The differences between the two sets of populations studied here suggest the loss of a male fertile mitochondrial type (with the T-C haplotype) from the non-NES populations, rather than the spread of the male fertile haplotype in NES populations. Table 5 shows that the allele frequencies at both loci are similar in females in both sets of populations, whereas in hermaphrodites, the atp6 T variant has a much higher frequency in the NES populations (and is much more common than in females); the same is true for the rps12 C variant. This suggests a loss of the T-C haplotype, specifically in non-NES population hermaphrodites (see Table 4), and fixation of a male sterility haplotype with the C variant in atp6 and the synonymous rps12 T variant (the most common haplotype in females in NES populations, see Table 5). Supplementary Table S2 shows that, of the 24 NES females genotyped, 19 had the C-T haplotype, 3 were heteroplasmic (genotypes C/T-C/T) and only 2 had T-C. In contrast, of the 29 NES hermaphrodites genotyped, 14 had T-C, only 10 had C-T, 3 were heteroplasmic at both loci and the C-C and T-T haplotypes were each carried by one individual. The T-C haplotype is thus associated with male fertility and C-T with male sterility, although the association is not complete (consistent with our evidence above that recombination occurs in this plant’s mitochondrial genome). The possibility that the C-T haplotype (associated with male sterility in the NES region where restoration is infrequent) has become fixed in the non-NES populations conforms to the theoretical prediction (Frank, 1989) that CMS polymorphisms may often be ephemeral, that polymorphism may be lost once a restorer appears, and that this causes fixation of the CMS mitochondrial genotype, in an ‘epidemic’ or ‘arms race’ scenario. Uneven rates of restorer activity across populations have been previously documented in P. lanceolata (de Haan et al., 1997a); however, the differences reported here may have been caused or exacerbated by long-term gene flow restriction between mainland Europe and the northern British Isles (Searle et al., 2009). Whether the ‘epidemic’ scenario is likely to have happened in the P. lanceolata populations should be further tested in the future by comparing diversity of mitochondrial sequences with that of nuclear genes, including sequences from related outgroup species, in order to take account of possible mutation rate differences (Ingvarsson and Taylor, 2002).

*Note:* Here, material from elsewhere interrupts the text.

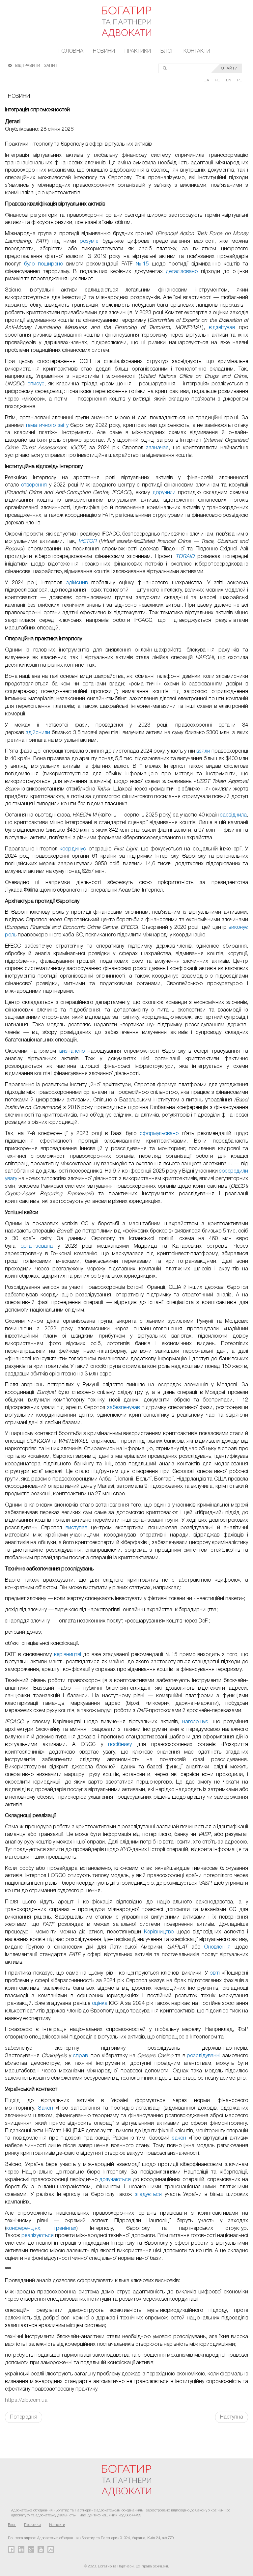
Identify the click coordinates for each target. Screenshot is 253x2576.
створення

At present, the high detection threshold and low precision of the Sanger genotyping method precludes additional investigations of allele ratios within individual P. lanceolata plants or allelic dosage effects (Stewart and Chinnery, 2015) on sex phenotypes. Neither the atp6 nor the rps12 locus was associated with a restriction site and the flanking sequence for both loci made allele-specific priming unreliable. However, now that it is known that at least some P. lanceolata populations are heteroplasmic, it should be possible to identify heteroplasmic variants in other loci that are amenable to more sensitive approaches such as restriction site genotyping, quantitative real-time PCR or quantitative genotyping via deep sequencing. Further investigations of mitochondrial heteroplasmy in P. lanceolata will depend on sensitive and consistent allele quantification and include: direct tests of paternal leakage using expanded experimental crossing designs, of gene-by-gene and whole mitochondrial genome associations with male sterility and of the threshold heteroplasmy ratio for phenotypic effects.

Data archiving

DNA sequences are available at GenBank (KU596577—KU596971).